Parallel Algorithms¶

Parallel algorithms use multiple threads to process large graphs faster. These are optimized versions of common algorithms designed for better performance on multi-core systems.

Setup¶

create table edges as
select *
from (values (1::bigint, 2::bigint),
             (1, 3),
             (2, 3),
             (2, 4),
             (3, 4),
             (4, 5),
             (4, 6),
             (5, 6),
             (5, 7),
             (6, 7),
             (7, 8)) t(src, dst);

Parallel PageRank¶

Computes PageRank centrality using parallel processing. Same semantics as the sequential version but faster on large graphs.

select node_id, round(rank, 4) as rank
from onager_par_pagerank((select src, dst from edges))
order by rank desc;

Column	Type	Description
node_id	bigint	Node identifier
rank	double	PageRank score

Optional parameters:

damping (default 0.85): Probability of following a link
iterations (default 100): Maximum iterations
directed (default true): Treat graph as directed

Parallel BFS¶

Breadth-first search using parallel execution. Returns nodes in BFS order from the source.

select node_id
from onager_par_bfs((select src, dst from edges), source := 1);

Column	Type	Description
node_id	bigint	Node visited during BFS

Parallel Shortest Paths¶

Computes shortest path distances from a source to all reachable nodes using parallel processing.

select node_id, distance
from onager_par_shortest_paths((select src, dst from edges), source := 1)
order by distance;

Column	Type	Description
node_id	bigint	Node identifier
distance	double	Shortest distance from source

Parallel Connected Components¶

Finds connected components using a parallel union-find algorithm.

select node_id, component
from onager_par_components((select src, dst from edges))
order by component, node_id;

Column	Type	Description
node_id	bigint	Node identifier
component	bigint	Component ID

Parallel Clustering Coefficients¶

Computes local clustering coefficient for each node using parallel processing.

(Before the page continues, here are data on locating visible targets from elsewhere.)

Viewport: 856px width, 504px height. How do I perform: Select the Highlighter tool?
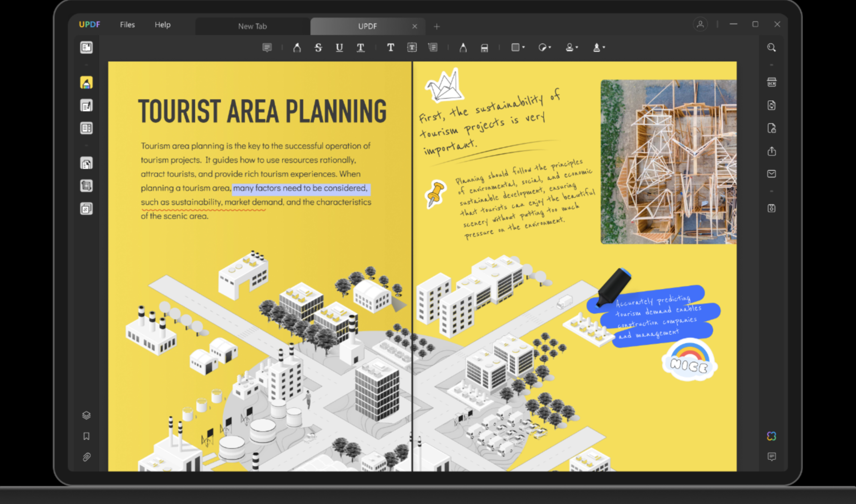click(x=297, y=48)
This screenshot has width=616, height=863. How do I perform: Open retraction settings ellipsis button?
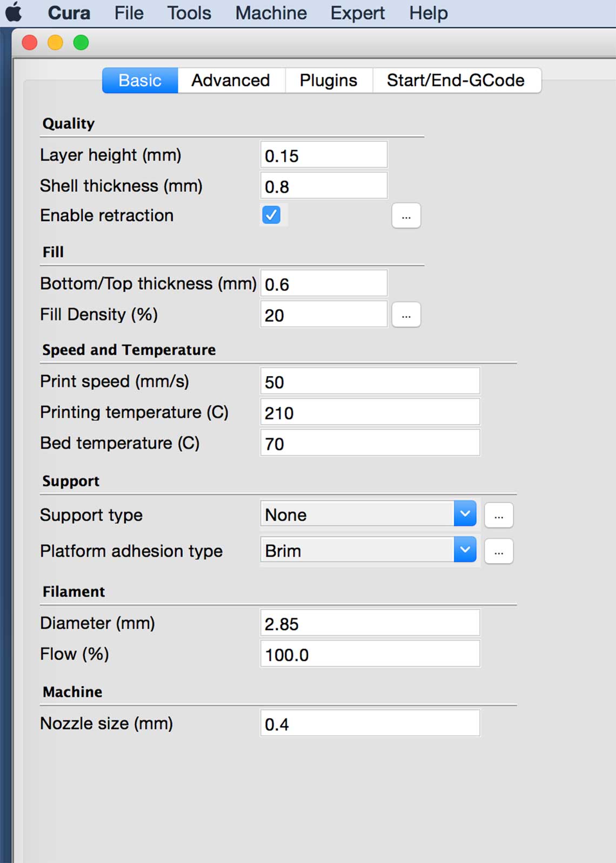point(406,216)
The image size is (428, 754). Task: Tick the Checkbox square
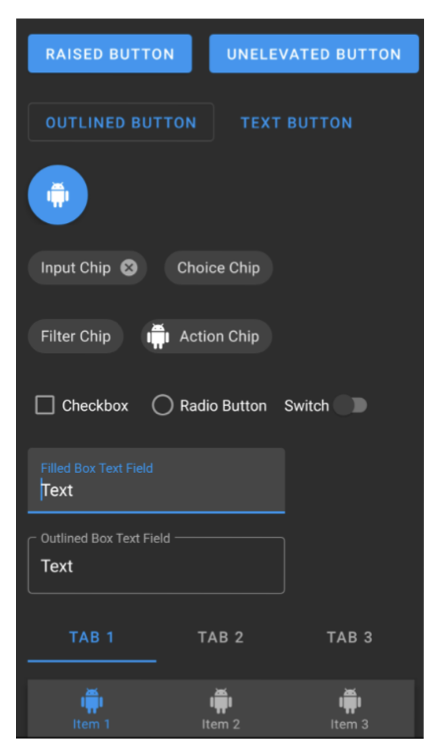(45, 405)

select node_id, round(coefficient, 4) as clustering
from onager_par_clustering((select src, dst from edges))
where coefficient > 0
order by coefficient desc;

Column	Type	Description
node_id	bigint	Node identifier
coefficient	double	Local clustering coefficient

Parallel Triangle Count¶

Counts triangles participating at each node using parallel processing.

select node_id, triangles
from onager_par_triangles((select src, dst from edges))
where triangles > 0
order by triangles desc;

Column	Type	Description
node_id	bigint	Node identifier
triangles	bigint	Number of triangles at node

Complete Example: Large Graph Analysis¶

Use parallel algorithms for analyzing larger networks:

-- Generate a larger test graph
create table large_net as
select src, dst
from onager_gen_barabasi_albert(1000, 3, seed := 42);

-- Parallel analysis pipeline
select 'Edges' as metric, count(*) ::varchar as value
from large_net
union all
select 'Components', count(distinct component) ::varchar
from onager_par_components((select src, dst from large_net))
union all
select 'Avg Clustering', round(avg(coefficient), 4) ::varchar
from onager_par_clustering((select src, dst from large_net))
union all
select 'Total Triangles', (sum(triangles) / 3) ::varchar
from onager_par_triangles((select src, dst from large_net));

-- Find top nodes by parallel PageRank
select node_id, round(rank, 6) as rank
from onager_par_pagerank((select src, dst from large_net))
order by rank desc limit 10;

When to Use Parallel Algorithms¶

Parallel algorithms provide benefits for:

Graphs with thousands of nodes or more
Analysis pipelines running multiple algorithms
Batch processing of multiple graphs

Performance

For small graphs (like under 1,000 nodes), sequential algorithms may be faster due to parallelization overhead.